Does this family rest easier at night knowing that Texas state law prevents them from getting terribly underwater on their home mortgage?   Photo by Elizabeth Lavin
Does this family rest easier at night knowing that Texas state law prevents them from getting terribly underwater on their home mortgage? Photo by Elizabeth Lavin

The Federal Reserve Bank of Dallas yesterday released the conclusions of a study by two of its economists into the secrets of Texas’ relative success in weathering the housing crisis that precipitated the Great Recession. They focused on something that isn’t normally associated with our state: strong government regulations.
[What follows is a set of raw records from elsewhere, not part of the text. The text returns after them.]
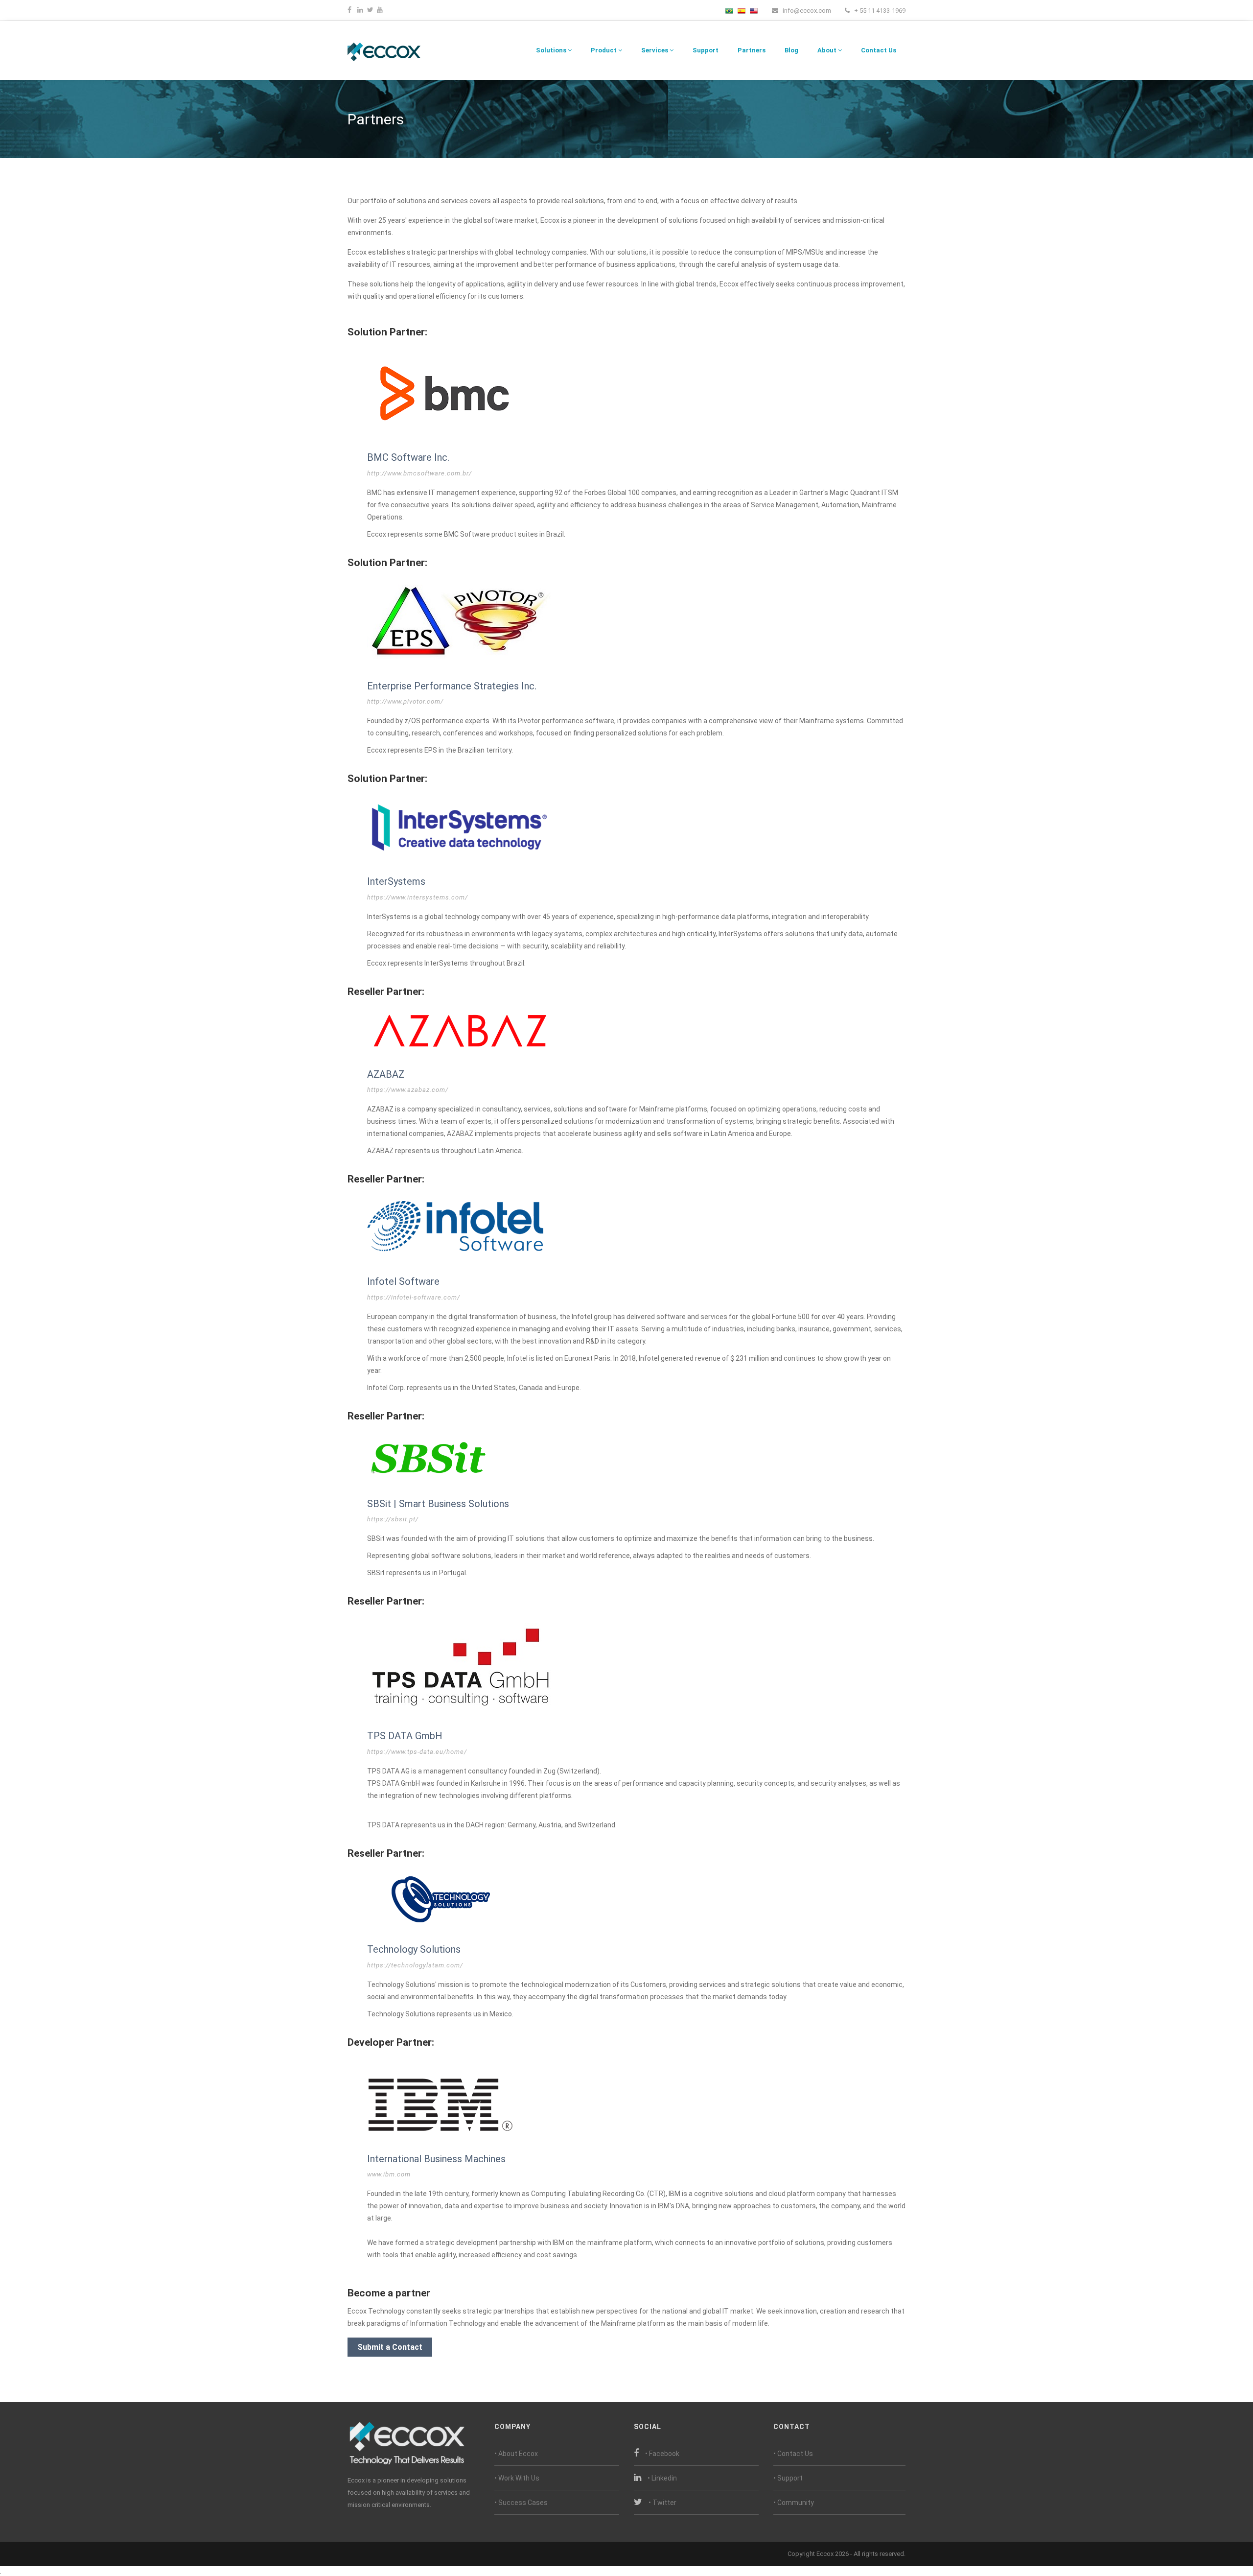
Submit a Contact (389, 2347)
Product (604, 50)
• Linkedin (662, 2478)
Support (706, 50)
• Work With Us (516, 2478)
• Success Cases (521, 2502)
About (827, 50)
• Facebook (662, 2454)
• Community (793, 2502)
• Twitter (662, 2502)
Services (655, 50)
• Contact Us (793, 2454)
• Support (788, 2478)
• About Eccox (516, 2454)
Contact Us (878, 50)
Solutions (552, 50)
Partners (752, 50)
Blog (791, 50)
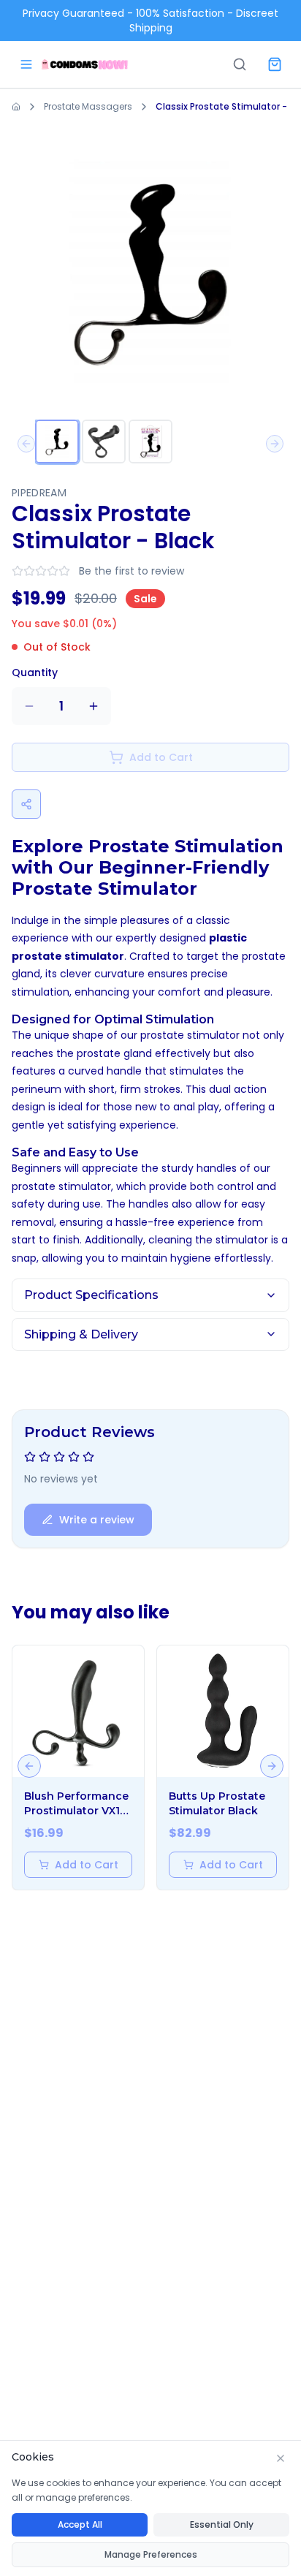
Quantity (35, 672)
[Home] (85, 64)
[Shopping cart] (274, 64)
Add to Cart (86, 1864)
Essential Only (222, 2524)
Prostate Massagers (88, 106)
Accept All (80, 2524)
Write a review (96, 1519)
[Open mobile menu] (26, 64)
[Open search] (239, 64)
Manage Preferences (150, 2554)
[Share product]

Specifically, Texas is the only state in the nation with a regulation limiting home equity borrowing. Homeowners can borrow only up to 80 percent of the value of their home with such a loan (and that percentage has to factor in the amount of the original mortgage as well). As a result, after the housing bubble and subsequent crash:

The proportion of nonprime borrowers underwater in the other 49 states reached a high of 54 percent in 2011, while in Texas it peaked at 10 percent. The depth of negative equity among underwater nonprime mortgages was also significantly lower in Texas. Mortgage debt among Texas’ underwater homeowners exceeded the home value by an average 14 percent in 2008 compared with 32 percent for the rest of the country.

The study mentions that the issues involved are so complex and interconnected that “it is difficult to precisely assess the impact of home equity restrictions on Texas’ relatively lower mortgage default rates.” Also, it’s possible that the stricter home-equity regulations might have limited consumer spending that might have helped the Texas economy as a whole, or may have driven consumers to other sources of credit, like credit cards. And yet, they conclude:

The data suggest that the tighter regulations in Texas helped keep underwater mortgages and default rates from rising by as much as they did elsewhere. By extension, lower default rates and fewer underwater homeowners might also have helped Texas avoid the subsequent sharp drop in home prices other states experienced.

And a smaller drop meant an easier recovery.